For heavy map users, you can also create pairs of categories such as Restaurants - FAV (ie, favorite restaurants) and Restaurants - WTV (ie, want to visit restaurants) but plan ahead as these will appear in the order created.


Options Actions
Hide/Show on your map toggles whether the location pins appear on your map
Edit list add, change, delete list entries
Share list generates a share link with shortcuts to Facebook and Twitter
Sharing Options Private Only you can see this list
Shared Anyone with the link can see this list
Public Anyone can see this list in places like Google Search and your public profile (eg, Google - My Maps)


Collaborate with friends: Share, suggest, and vote on place to go with group shortlists.


With an Android device, you can "follow" a place to get updates. A business that has set up a Google business profile can be followed, which lets them see your public profile unless you chose to follow them privately. "Unfollow" removes this location from Google Maps. Updates for followed locations will appear in the "For You" tab at the bottom of your Android screen.


Locations identified in your calendar and Gmail.


Places found in your timeline.


Maps that you've created or shared. This feature lets you create a specific route and identify features on that map. You can share your map with as many people as you like or keep it private. You can add, edit, and delete maps from Google My Maps. These maps can be toggled on & off and closed from the main Google Maps slider menu icon.


Android Auto and Apple CarPlay work with your phone's built-in capabilities but the GPS and cellular antennas will work better if they are close to the windshield to minimize the Faraday Cage effect of the car's structure. You'll know that your phone isn't getting a good GPS signal when the map display starts spinning around unrelated to your travel. So, even if your car is equipped with Android Auto or Apple CarPlay, you should ideally be using a windshield mount for your phone.

Clamping Windshield Mounts


Magnetic Windshield Mounts


We've used GPS devices for many years and have both Garmin (Nuvi 250) and Magellan (Magellan 3065T-LM & Magellan 5045-LM) gadgets. Hands down, even though the Nuvi 250 is older (~2007), it is a far better GPS that either of the somewhat newer Magellans. The problem with the Magellans is poor routing, which often has us unnecessarily doubling back or taking the long way. The Garmin gives accurate ETA estimates while the Magellans' estimates only become accurate when I'm approaching my destination. I don't have any experience with TomTom devices but they seem to be on par with Garmin.

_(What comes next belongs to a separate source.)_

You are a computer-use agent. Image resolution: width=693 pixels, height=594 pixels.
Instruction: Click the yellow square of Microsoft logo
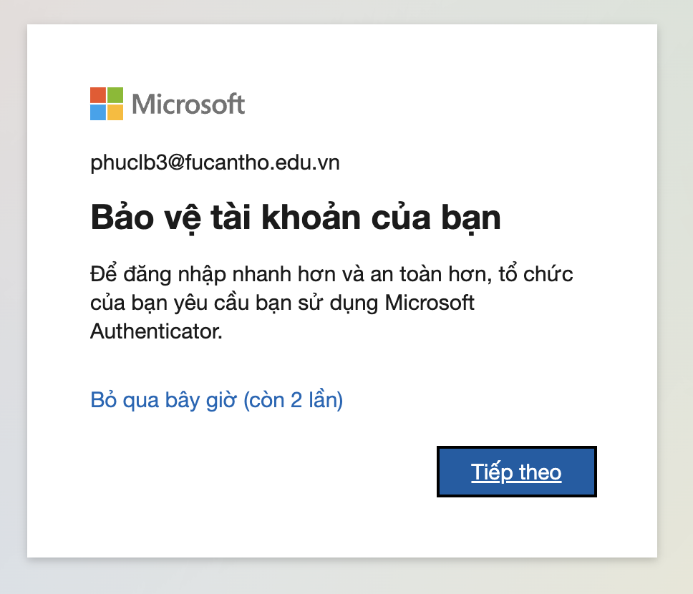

Magellan's "lifetime" maps is for the expected lifetime of the device: 3 years, see Magellan FAQ. In contrast, Garmin just requires you to regularly update the device to ensure the continuation of its "lifetime" (see Garmin Lifetime Maps T&C). Magellan's PC software for managing addresses and updating software is terrible. TomTom provides free lifetime map updates for the lifetime of the device, which is as long as it continues to support it (see TomTom Lifetime Services).

We use the Nuvi 250 in our daily driver because my wife doesn't like (despises?) the Magellan GPSs. I continue to use a Magellan GPS in my 65 Barracuda because it still functions adequately well as a metric speedometer. The Google Map app only displays road speed during navigation, which is a bit inconvenient for older cars with inaccurate speedometers. A nice thing with the Nuvi 250 (unlike either of the Magellans) is that it has a trip odometer function, which is very useful for calibrating odometers and speedometers (see Tire Upgrades).

My parents sprung for GM's OnStar in their Chevy Cruze. It too is terrible for navigation as it has occasionally stopped navigating in the middle of a route. While you can get OnStar to store destinations and contacts with voice recall, the process is cumbersome and not intuitive. Not having the ability to manage destinations and contacts online through your OnStar account is another major shortcoming. ONLY get OnStar if it is super important to you that your car has the ability to summon help in an accident.

Because using a smart phone for navigation requires WIFI at a minimum and ideally a least 1 GB of cellular data, it can make sense to buy a standalone GPS device for navigation. If you regularly visit a foreign country, a standalone GPS can pay for itself by avoiding roaming charges.